If this isn’t quite enough to convince you, though, then the fact that the base model C3 is one of the cheapest cars on sale just might. Opt for the ‘You’ trim and you can have a brand new C3 from just £13,995. Standard kit is basic, but with a four-speaker digital audio system with Bluetooth and USB connectivity, hill-start assist, and cruise control, there are still a few creature comforts at your disposal.
Supermini buying advice
Choosing your perfect supermini from the huge list of options on the market is tough, but it’s not impossible; you could even have fun doing so if you approach the process in the right way.
It’s worth starting your hunt by having a clear idea of your requirements before visiting a dealer. Take into account your average weekly, monthly or yearly mileage, the number of passengers you carry, required boot space and must-have features like smartphone connectivity, heated seats or cruise control. Consider your budget not just for fuel and insurance, but also for servicing and maintenance.

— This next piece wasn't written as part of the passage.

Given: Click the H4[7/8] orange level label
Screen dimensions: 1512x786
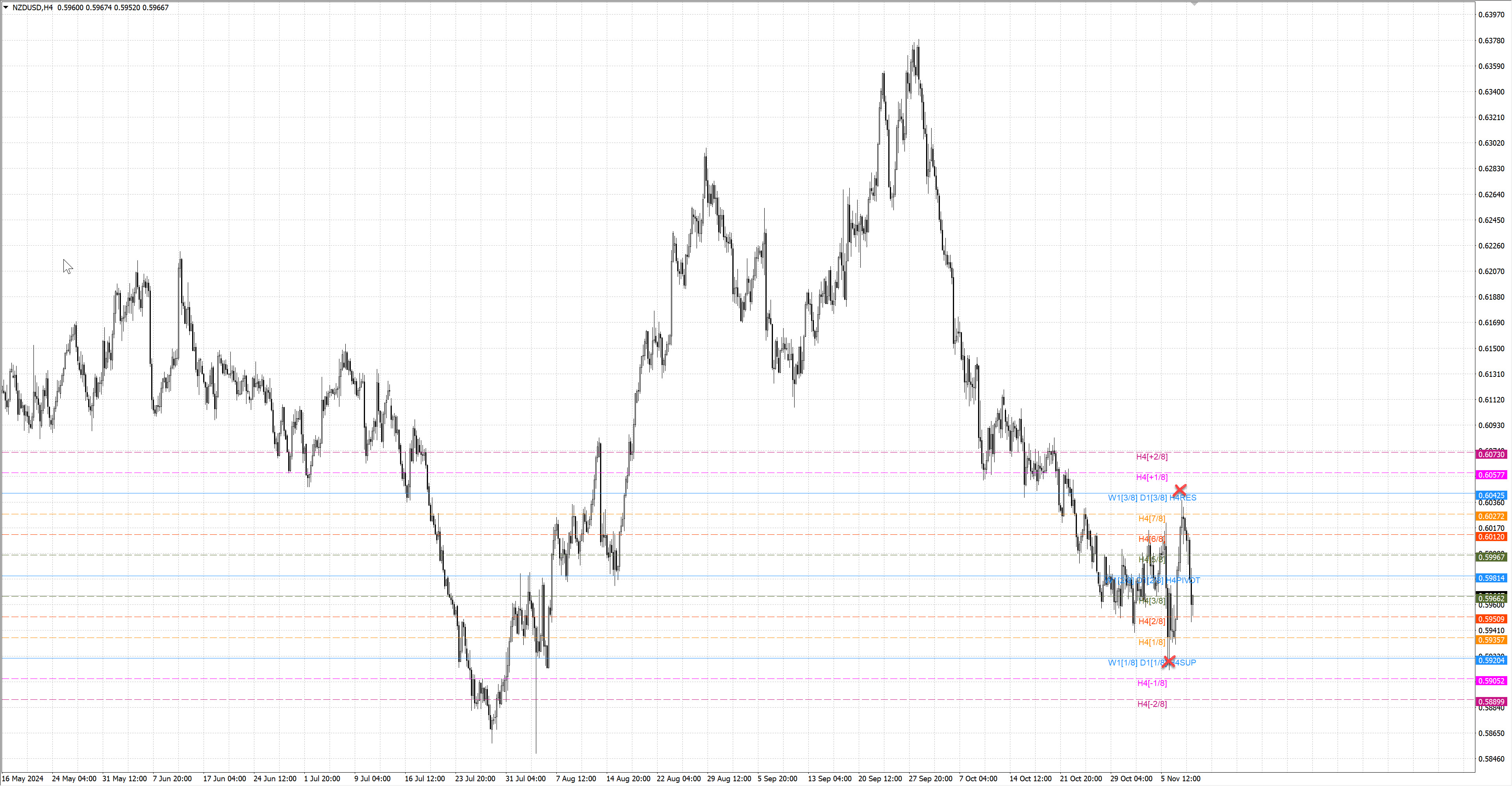Looking at the screenshot, I should (1152, 518).
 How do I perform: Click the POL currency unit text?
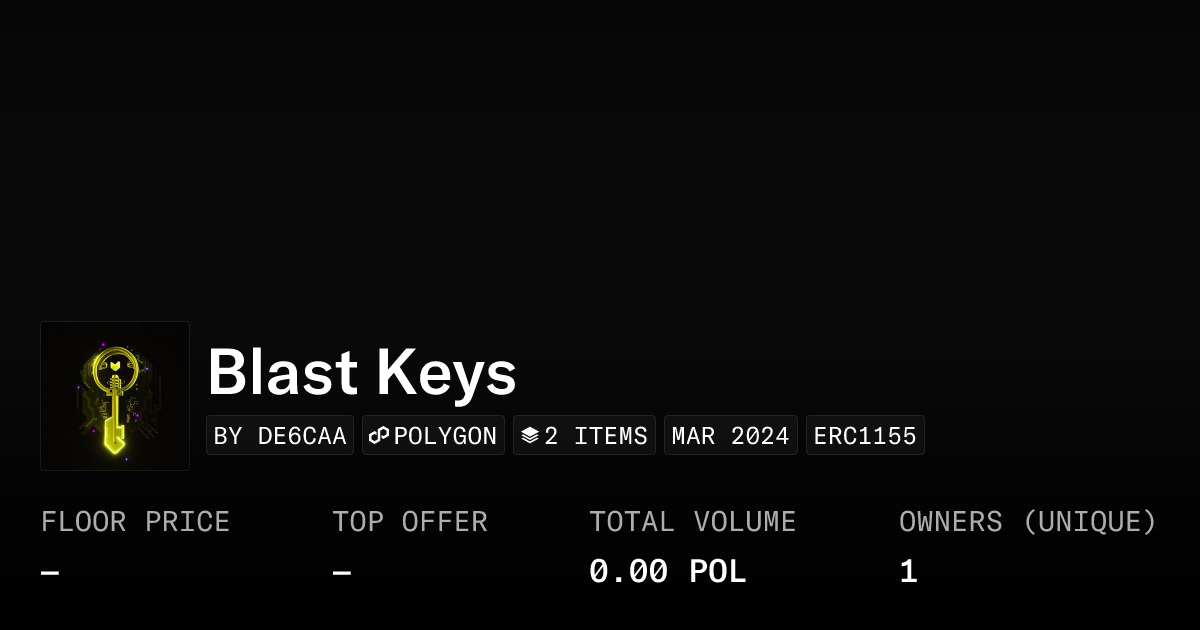coord(718,572)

Given the efficiency and relative low purchase cost of a modern petrol supermini, diesel models are becoming increasingly difficult to recommend for most buyers. They are best avoided for mainly city driving, considering the current climate of low-emissions zones, and are better suited to regular long-distance motorway work. However, if you need a car to munch the miles, it might be worth looking at something more refined from the class above.
Most modern turbocharged petrol units are designed to blend decent performance and economy. An engine with around 90 to 100bhp will usually offer the best compromise.
Don’t underestimate the power of a test drive. Aspects such as driving position, clutch weight, seat comfort and visibility can make or break a car that seems perfect on paper. Make sure you’ll be happy living with it before you buy.
If most of your driving will be in town, check you’re comfortable in tighter spots; try parallel parking or a three-point turn. Similarly, if your supermini will be a countryside commuter, find a B-road and see how the driving experience measures up.
Most entry-level superminis come with a decent amount of standard equipment, but it pays to weigh up cost versus requirements when working your way up the range. Figure out what you’ll need to avoid paying extra for features you won’t use.
If you plan to carry small children or are worried about safety in general, bear in mind that not all superminis will have a five-star Euro NCAP rating.